→ Texto de página
#####

Millones de personas se desplazan por nuestro espacio aéreo y tienen derecho a una razonable previsión sobre la duración del viaje y a una plena garantía de seguridad.
HACE pocos meses, la opinión pública valoró positivamente la firmeza del ministro de Fomento para encauzar el conflicto de los controladores aéreos a través de un decreto ley que obtuvo el máximo apoyo en el Congreso de los Diputados. Sin embargo, está claro que José Blanco sigue teniendo algunos deberes pendientes y su imagen de político enérgico no se corresponde con la evolución posterior de los acontecimientos. En los últimos días, miles de pasajeros han sufrido las consecuencias de un enfrentamiento que no cesa y que amenaza con extenderse desde los aeropuertos de la zona mediterránea a Madrid y otros lugares de España. Aunque la Unión Sindical de Controladores Aéreos niega la existencia de una «huelga encubierta», el exceso de bajas médicas por estrés y depresión suscita sospechas generalizadas. La situación se agrava, además, con la huelga —en este caso, formal y declarada— de los controladores franceses. Entre unos y otros, los ciudadanos se convierten en rehenes de un Gobierno que no se atreve a impulsar la imprescindible ley orgánica reguladora del derecho de huelga y de un colectivo profesional, altamente cualificado, cuyas reivindicaciones no deberían perjudicar a los intereses generales.
El ministro de Fomento manifestó ayer la intención del Ejecutivo de utilizar a los controladores militares para ordenar el tráfico aéreo civil, al tiempo que amenazaba con despidos y otras medidas legales. No obstante, fuentes militares han dejado muy claro que esta medida es más fácil de anunciar que de cumplir, porque requiere un periodo de adaptación a las nuevas obligaciones. Existen, en efecto, serias dificultades técnicas e incluso jurídicas para atribuir a los militares de un día para otro unas funciones que entrañan una enorme responsabilidad. En pleno periodo veraniego, millones de personas se desplazan por nuestro espacio aéreo y tienen derecho a una razonable previsión sobre la duración del viaje y —por supuesto— a una plena garantía de seguridad. Fomento y los controladores tienen que ser conscientes de que no pueden jugar al límite en un asunto tan delicado. Por supuesto, la ley debe ser cumplida y habrá que examinar una por una las bajas laborales con el máximo rigor. Ningún beneficio particular puede cuestionar el mantenimiento del transporte aéreo en su condición de servicio esencial para una sociedad moderna y desarrollada. En todo caso, también Fomento debe calibrar sus reacciones para, más allá de las palabras, poner el orden necesario en el actual descontrol aéreo.

#####

→ Extracto de datos

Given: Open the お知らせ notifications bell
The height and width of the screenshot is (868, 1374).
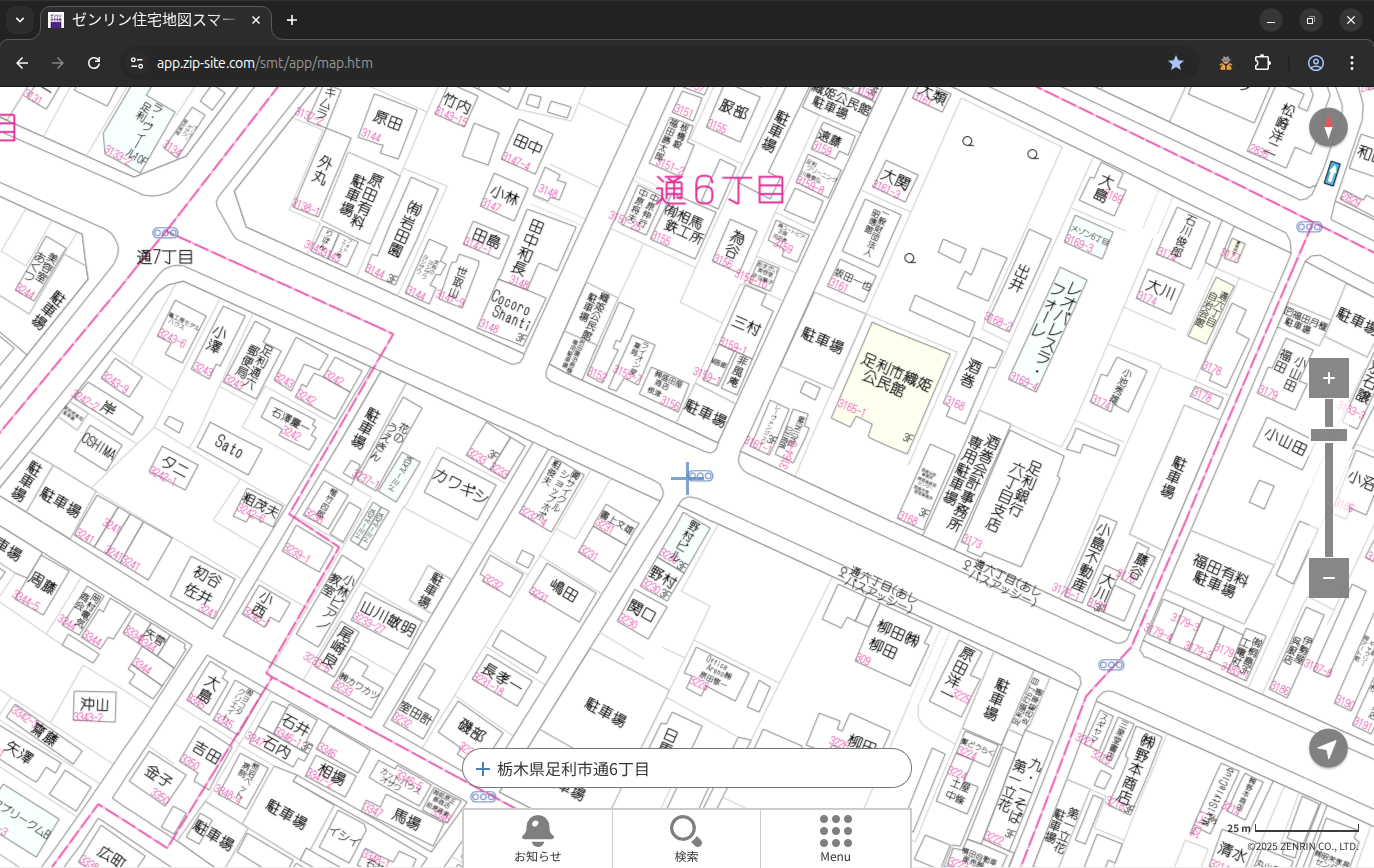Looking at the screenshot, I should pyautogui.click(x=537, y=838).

#####

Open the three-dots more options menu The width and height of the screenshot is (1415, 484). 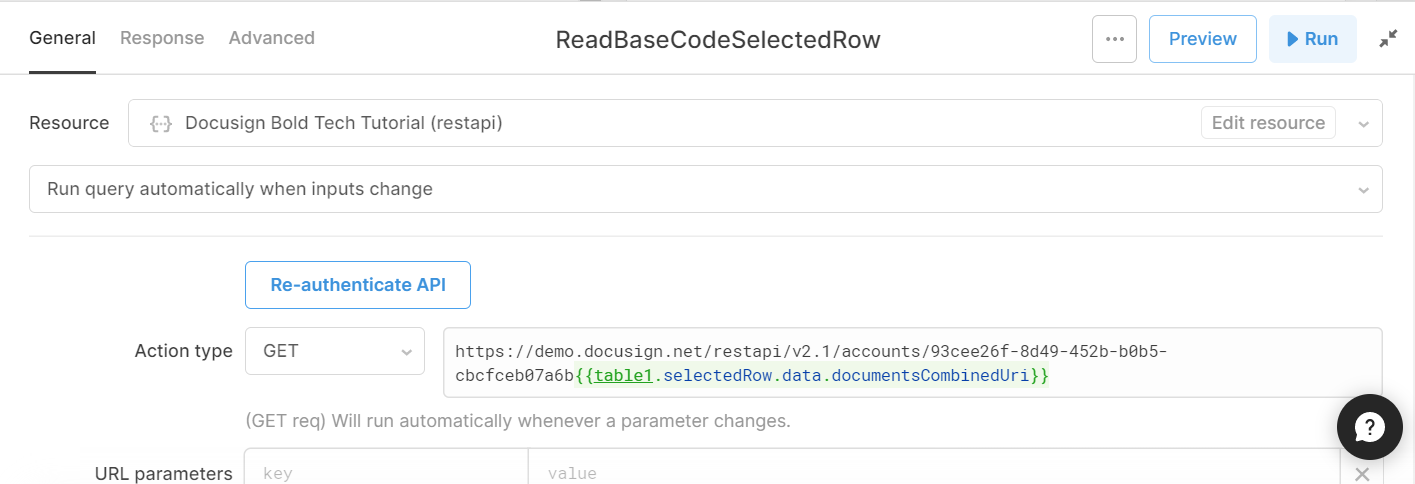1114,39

#####

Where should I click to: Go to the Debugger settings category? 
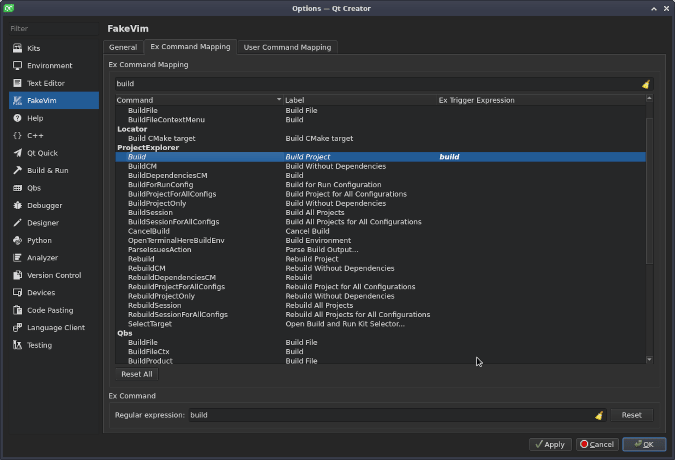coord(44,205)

#####

Indica a quién pretende recurrir el Ejecutivo para ordenar el tráfico aéreo civil, según el texto sobre el conflicto de los controladores aéreos. El material no tiene relación con el texto.

→ Solución
A los controladores militares.